Even if we go back.”
“What about the children still in the Pod?” Vik’s eyes had a thousand-yard stare. “What the hell are they going to be? What does the slime intend to do with them?”
96
Of all the bad moods Kalico had ever descended to, this was about the worst. Never—not even in those days when she’d been alone after Turalon’s departure—had she felt this dispirited, defeated, and most of all, frustrated. Nothing in her life was working. The collapse of the Number Three, the mine shutdown, and idling of her smelter had her people at a standstill. The Maritime Unit was gone, a total loss. Nothing she could salvage.
And Dek belonged to Donovan now.
She walked down from the ramp on her A-7, smelling the stench of hot exhaust as she stepped onto Port Authority’s heat-glazed landing field. Shuttle exhaust had seared the clay to the point that landing no longer blew dust out in great clouds to settle over the shipping containers stacked seven-high on the field margins. She jammed her hat onto her head in response to Capella’s burning afternoon blaze.
As she hit dirt, Pamlico Jones was already heading her way with his skid-steer to unload the thick coils of cable that were supposed to be carrying what was left of the Pod back for salvage.
Shit on a shoe, she wanted to kill something. Stamp her feet. Scream her rage and frustration at the universe. And all she had to look forward to was Shig Mosadek, waiting patiently at the man-gate. He’d been aboard the PA shuttle, had left as soon as it was apparent that there was nothing but disaster out at the Maritime Unit site.
Kalico knotted a scarred fist, wished she could strangle the universe with it.

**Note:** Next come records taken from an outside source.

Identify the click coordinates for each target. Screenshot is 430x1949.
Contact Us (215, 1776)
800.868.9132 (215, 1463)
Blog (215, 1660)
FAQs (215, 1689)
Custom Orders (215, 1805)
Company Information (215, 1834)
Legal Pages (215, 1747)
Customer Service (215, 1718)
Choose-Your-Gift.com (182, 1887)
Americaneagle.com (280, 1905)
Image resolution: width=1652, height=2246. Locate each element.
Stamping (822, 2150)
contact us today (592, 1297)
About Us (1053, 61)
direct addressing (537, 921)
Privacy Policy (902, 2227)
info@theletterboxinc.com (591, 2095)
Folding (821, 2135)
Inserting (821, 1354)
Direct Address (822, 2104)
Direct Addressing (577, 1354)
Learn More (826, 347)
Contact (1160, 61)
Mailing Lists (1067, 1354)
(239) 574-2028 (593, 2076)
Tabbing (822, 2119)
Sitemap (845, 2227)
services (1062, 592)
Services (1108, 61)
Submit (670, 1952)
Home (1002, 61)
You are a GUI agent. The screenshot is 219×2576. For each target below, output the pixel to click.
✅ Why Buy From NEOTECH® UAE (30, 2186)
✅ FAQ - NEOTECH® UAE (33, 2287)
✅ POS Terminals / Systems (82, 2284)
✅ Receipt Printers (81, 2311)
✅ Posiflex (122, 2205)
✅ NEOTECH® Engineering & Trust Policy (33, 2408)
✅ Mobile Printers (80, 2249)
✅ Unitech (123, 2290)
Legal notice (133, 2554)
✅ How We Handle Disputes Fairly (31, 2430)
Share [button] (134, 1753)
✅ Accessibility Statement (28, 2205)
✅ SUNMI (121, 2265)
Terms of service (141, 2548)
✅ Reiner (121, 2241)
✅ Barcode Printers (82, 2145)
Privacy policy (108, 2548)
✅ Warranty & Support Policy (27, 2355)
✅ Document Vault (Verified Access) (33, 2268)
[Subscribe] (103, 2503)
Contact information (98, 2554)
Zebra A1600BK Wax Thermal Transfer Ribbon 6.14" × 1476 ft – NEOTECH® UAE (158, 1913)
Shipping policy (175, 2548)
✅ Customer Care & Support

The memory would stick with her, how the Pod looked, resting below the reef’s transparent surface, maybe twenty meters down, at the edge of the drop-off to deepwater. A big, white, elongated oval splotched by patches of blue-green algae. What Vik Lawrence called “the organism.” Above it, those weird glowing cones had floated, tentacles dangling, and around them, seaskimmers, their sails flashing in a riot of colors, had circled. So, too, had a flock of four-winged, polka-dot fliers.